What needs to be done: Write out, from the entries below, exactly the lines that run between the lines holding "You are a computer-use" and "This screenshot has width=1094, height=618.", inclusive, and stop there.

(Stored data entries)
┄┄┄┄┄┄
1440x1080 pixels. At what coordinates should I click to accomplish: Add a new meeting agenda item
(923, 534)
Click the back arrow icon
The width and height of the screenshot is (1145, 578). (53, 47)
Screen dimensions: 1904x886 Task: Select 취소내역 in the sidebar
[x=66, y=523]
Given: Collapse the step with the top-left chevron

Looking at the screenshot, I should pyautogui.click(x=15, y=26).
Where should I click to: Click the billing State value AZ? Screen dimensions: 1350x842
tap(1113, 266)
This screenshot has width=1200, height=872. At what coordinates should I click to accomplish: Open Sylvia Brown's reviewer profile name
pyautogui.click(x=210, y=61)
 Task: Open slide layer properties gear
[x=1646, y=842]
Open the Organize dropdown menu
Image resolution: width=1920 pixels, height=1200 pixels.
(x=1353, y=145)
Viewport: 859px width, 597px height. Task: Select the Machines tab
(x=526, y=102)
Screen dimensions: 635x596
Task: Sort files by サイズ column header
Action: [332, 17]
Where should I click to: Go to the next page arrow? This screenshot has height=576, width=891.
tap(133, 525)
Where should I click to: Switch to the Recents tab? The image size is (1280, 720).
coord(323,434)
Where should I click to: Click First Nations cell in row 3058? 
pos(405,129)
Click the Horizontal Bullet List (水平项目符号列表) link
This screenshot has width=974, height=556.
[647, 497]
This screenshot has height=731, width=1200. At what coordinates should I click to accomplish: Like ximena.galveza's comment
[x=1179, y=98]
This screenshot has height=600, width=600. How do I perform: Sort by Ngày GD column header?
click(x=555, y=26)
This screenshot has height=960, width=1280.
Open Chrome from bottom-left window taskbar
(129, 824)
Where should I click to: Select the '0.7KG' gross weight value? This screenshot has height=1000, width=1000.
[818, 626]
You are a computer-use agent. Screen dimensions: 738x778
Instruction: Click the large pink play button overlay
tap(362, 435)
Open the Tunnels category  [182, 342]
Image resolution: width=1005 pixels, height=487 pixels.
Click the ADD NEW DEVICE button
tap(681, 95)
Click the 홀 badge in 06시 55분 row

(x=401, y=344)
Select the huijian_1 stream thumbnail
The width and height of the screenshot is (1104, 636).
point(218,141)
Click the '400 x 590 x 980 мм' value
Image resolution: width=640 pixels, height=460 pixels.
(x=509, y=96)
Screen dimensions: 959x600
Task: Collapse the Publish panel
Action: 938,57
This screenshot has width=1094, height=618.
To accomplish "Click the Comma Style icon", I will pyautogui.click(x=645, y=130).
┄┄┄┄┄┄
Task result:
You are a computer-use agent. Screen dimensions: 738x778
Instruction: Click the large pink play button overlay
tap(362, 435)
Open the Tunnels category  [182, 342]
Image resolution: width=1005 pixels, height=487 pixels.
Click the ADD NEW DEVICE button
tap(681, 95)
Click the 홀 badge in 06시 55분 row

(x=401, y=344)
Select the huijian_1 stream thumbnail
The width and height of the screenshot is (1104, 636).
point(218,141)
Click the '400 x 590 x 980 мм' value
Image resolution: width=640 pixels, height=460 pixels.
(x=509, y=96)
Screen dimensions: 959x600
Task: Collapse the Publish panel
Action: 938,57
This screenshot has width=1094, height=618.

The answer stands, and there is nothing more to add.